- _РАБОЧАЯ ИНСТРУКЦИЯ_:
Представь все строки ниже в виде списка JSON, где каждой строке соответствует одно строковое значение. Пустые строки в список не включай.
========================
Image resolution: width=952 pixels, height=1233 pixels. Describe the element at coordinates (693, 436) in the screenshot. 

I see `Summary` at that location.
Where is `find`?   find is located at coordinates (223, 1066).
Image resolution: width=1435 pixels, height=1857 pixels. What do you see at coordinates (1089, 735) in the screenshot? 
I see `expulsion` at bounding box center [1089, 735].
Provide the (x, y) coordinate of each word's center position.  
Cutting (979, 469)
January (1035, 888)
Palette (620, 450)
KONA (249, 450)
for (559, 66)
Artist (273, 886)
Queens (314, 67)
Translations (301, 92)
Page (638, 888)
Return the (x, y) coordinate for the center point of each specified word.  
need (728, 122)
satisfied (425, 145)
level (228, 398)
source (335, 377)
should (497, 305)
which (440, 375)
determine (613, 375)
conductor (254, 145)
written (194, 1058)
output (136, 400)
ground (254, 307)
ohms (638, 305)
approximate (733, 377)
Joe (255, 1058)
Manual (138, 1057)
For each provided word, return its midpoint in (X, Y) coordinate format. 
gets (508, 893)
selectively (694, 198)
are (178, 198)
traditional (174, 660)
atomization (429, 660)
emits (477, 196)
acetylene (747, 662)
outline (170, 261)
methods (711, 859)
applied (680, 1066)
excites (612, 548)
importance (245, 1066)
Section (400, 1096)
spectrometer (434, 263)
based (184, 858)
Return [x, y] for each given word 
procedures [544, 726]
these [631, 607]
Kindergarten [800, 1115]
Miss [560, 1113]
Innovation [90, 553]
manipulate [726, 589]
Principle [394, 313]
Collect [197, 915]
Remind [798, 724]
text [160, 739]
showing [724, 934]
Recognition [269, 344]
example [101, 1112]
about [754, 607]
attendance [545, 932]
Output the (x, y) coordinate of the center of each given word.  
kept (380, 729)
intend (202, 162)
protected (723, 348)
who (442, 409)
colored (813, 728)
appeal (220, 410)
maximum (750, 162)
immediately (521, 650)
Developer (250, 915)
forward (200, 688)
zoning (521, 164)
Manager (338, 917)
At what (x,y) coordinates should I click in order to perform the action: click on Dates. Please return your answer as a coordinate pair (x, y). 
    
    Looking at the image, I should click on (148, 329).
========================
- _РЕШЕНИЕ ЗАДАЧИ_:
[
  "Image resolution: width=952 pixels, height=1233 pixels. Describe the element at coordinates (693, 436) in the screenshot. ",
  "I see `Summary` at that location.",
  "Where is `find`?   find is located at coordinates (223, 1066).",
  "Image resolution: width=1435 pixels, height=1857 pixels. What do you see at coordinates (1089, 735) in the screenshot? ",
  "I see `expulsion` at bounding box center [1089, 735].",
  "Provide the (x, y) coordinate of each word's center position.  ",
  "Cutting (979, 469)",
  "January (1035, 888)",
  "Palette (620, 450)",
  "KONA (249, 450)",
  "for (559, 66)",
  "Artist (273, 886)",
  "Queens (314, 67)",
  "Translations (301, 92)",
  "Page (638, 888)",
  "Return the (x, y) coordinate for the center point of each specified word.  ",
  "need (728, 122)",
  "satisfied (425, 145)",
  "level (228, 398)",
  "source (335, 377)",
  "should (497, 305)",
  "which (440, 375)",
  "determine (613, 375)",
  "conductor (254, 145)",
  "written (194, 1058)",
  "output (136, 400)",
  "ground (254, 307)",
  "ohms (638, 305)",
  "approximate (733, 377)",
  "Joe (255, 1058)",
  "Manual (138, 1057)",
  "For each provided word, return its midpoint in (X, Y) coordinate format. ",
  "gets (508, 893)",
  "selectively (694, 198)",
  "are (178, 198)",
  "traditional (174, 660)",
  "atomization (429, 660)",
  "emits (477, 196)",
  "acetylene (747, 662)",
  "outline (170, 261)",
  "methods (711, 859)",
  "applied (680, 1066)",
  "excites (612, 548)",
  "importance (245, 1066)",
  "Section (400, 1096)",
  "spectrometer (434, 263)",
  "based (184, 858)",
  "Return [x, y] for each given word ",
  "procedures [544, 726]",
  "these [631, 607]",
  "Kindergarten [800, 1115]",
  "Miss [560, 1113]",
  "Innovation [90, 553]",
  "manipulate [726, 589]",
  "Principle [394, 313]",
  "Collect [197, 915]",
  "Remind [798, 724]",
  "text [160, 739]",
  "showing [724, 934]",
  "Recognition [269, 344]",
  "example [101, 1112]",
  "about [754, 607]",
  "attendance [545, 932]",
  "Output the (x, y) coordinate of the center of each given word.  ",
  "kept (380, 729)",
  "intend (202, 162)",
  "protected (723, 348)",
  "who (442, 409)",
  "colored (813, 728)",
  "appeal (220, 410)",
  "maximum (750, 162)",
  "immediately (521, 650)",
  "Developer (250, 915)",
  "forward (200, 688)",
  "zoning (521, 164)",
  "Manager (338, 917)",
  "At what (x,y) coordinates should I click in order to perform the action: click on Dates. Please return your answer as a coordinate pair (x, y). ",
  "    Looking at the image, I should click on (148, 329)."
]